Dzisiejsza już 4 niedziela Wielkiego Postu, zwana Laetare (nazwa pochodzi od pierwszych słów antyfony na wejście Lætáre, Ierúsalem– Raduj się Jerozolimo!), podsuwa nam pod rozwagę przypowieść o synu marnotrawnym, określaną niekiedy przypowieścią o miłosiernym ojcu. Patrząc uważnie na ten tekst można go podzielić na trzy elementy, gdzie podstawowym kryterium podziału są opisane postacie. Pierwsza część mówi o rozmowie, roszczeniu młodszego syna i działaniu ojca. Druga, zawiera narrację o losach syna po odejściu od ojca i ostatnia, to fragment o spotkaniu marnotrawnego z ojcem i następnie jego dialog ze starszym synem.

Narracja przypowieści rozpoczyna się od typowo semickiej ekspresji (ἄνθρωπός τις ἄνθρωπός τις), która w tym przypadku nie należy do częstszych zwrotów wprowadzających, charakterystycznych dla Łukasza, preferującego raczej zwrot (ανηρτις).

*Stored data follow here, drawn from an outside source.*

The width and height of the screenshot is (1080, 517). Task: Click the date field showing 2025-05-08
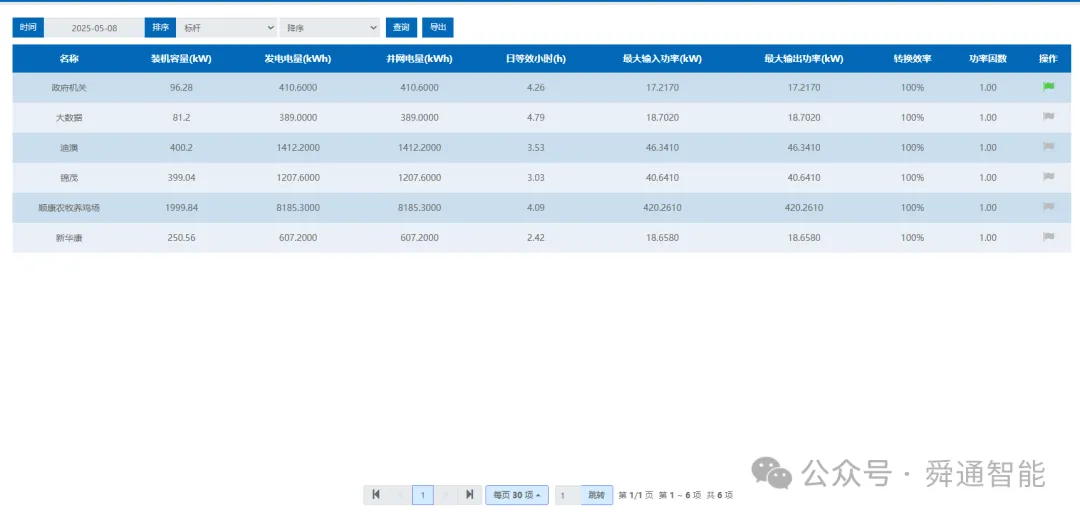94,28
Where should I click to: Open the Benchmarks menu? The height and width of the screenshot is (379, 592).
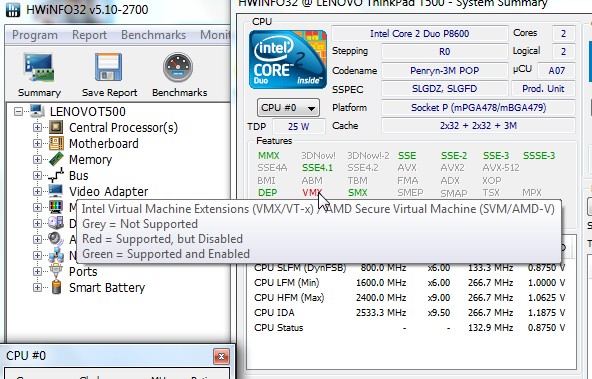pyautogui.click(x=153, y=35)
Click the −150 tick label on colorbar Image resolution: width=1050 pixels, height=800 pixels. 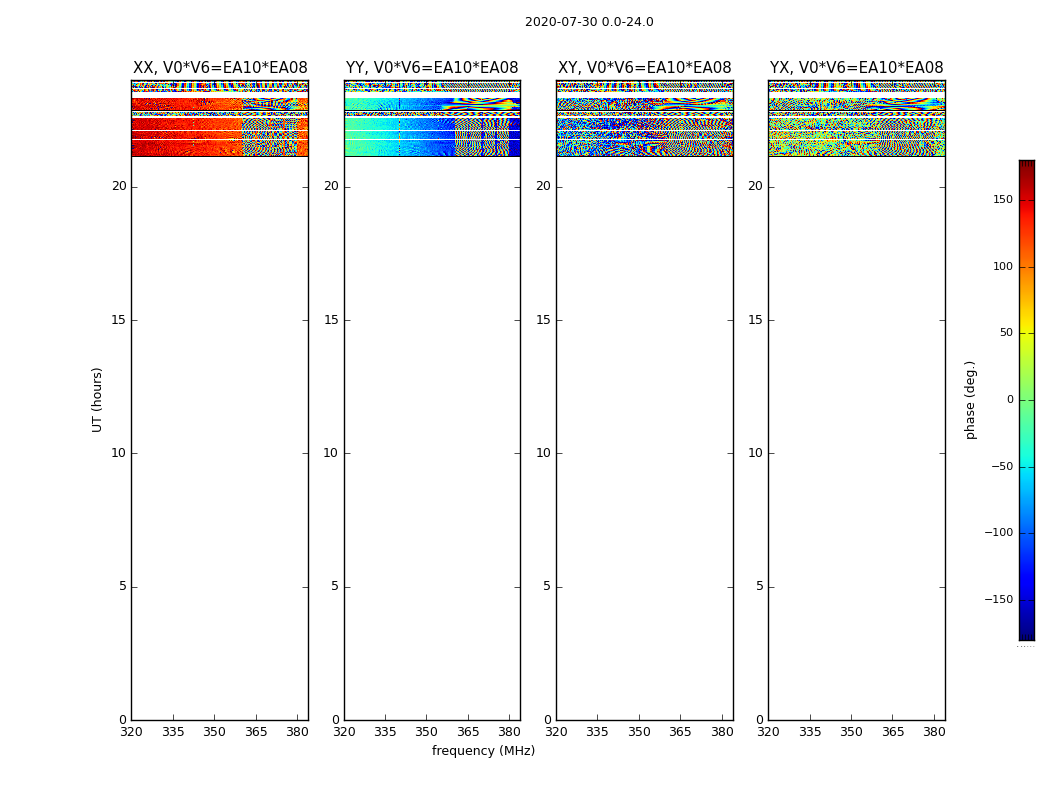998,600
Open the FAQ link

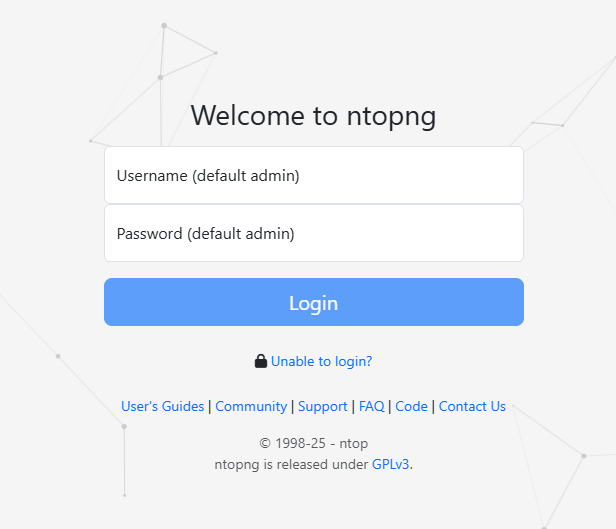click(x=371, y=406)
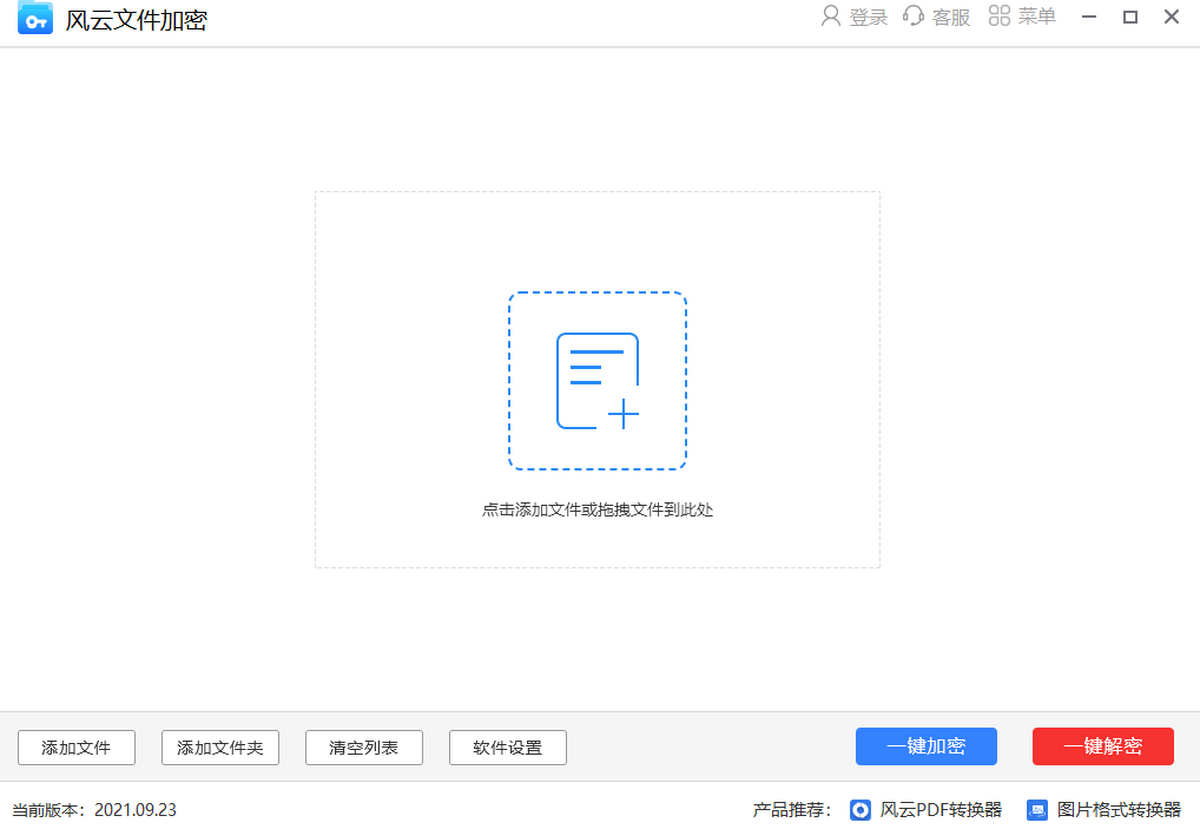The image size is (1200, 829).
Task: Click the 点击添加文件或拖拽文件到此处 hint text
Action: click(597, 510)
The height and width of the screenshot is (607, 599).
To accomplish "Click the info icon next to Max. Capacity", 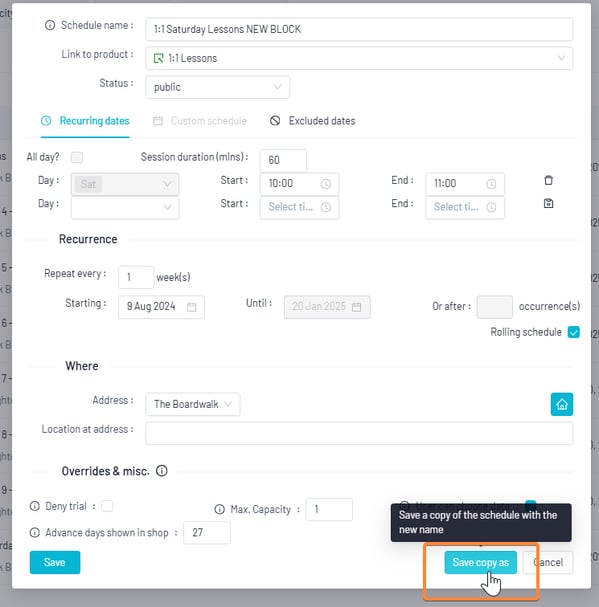I will click(x=220, y=509).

Następująca bezpośrednio po niej fraza „miał dwóch synów” jest bazą dla wspomnianych trzech części przypowieści, zwłaszcza dla ostatniej w której pojawiają się wszystkie trzy postacie.

W pierwszej części (ww. 11 – 12) dowiadujemy się o podziale majątku należącego do ojca pomiędzy dwóch jego synów. Zwróćmy uwagę na dwie ważne sprawy; pierwszą jest sfera słownictwa, drugą kwestia prawna. Po pierwsze ewangelista relacjonując prośbę młodszego syna, na określenie majątku używa rzeczownika οὐσία, który oznacza własność, majątek, mienie. Gdy odnosi się do działania ojca, dzielącego swoją własność, zamiast οὐσία pojawia się leksem βιος– życie, środki do życia, utrzymanie mienie. Jest to bardzo ważne, bo już w tym momencie pokazuje, że ojciec nie dzieli jakiejś zbytecznej, wielkiej fortuny, ale oddaje synowi środki do życia, to co i jemu jest potrzebne do egzystencji, z czego sam także korzysta.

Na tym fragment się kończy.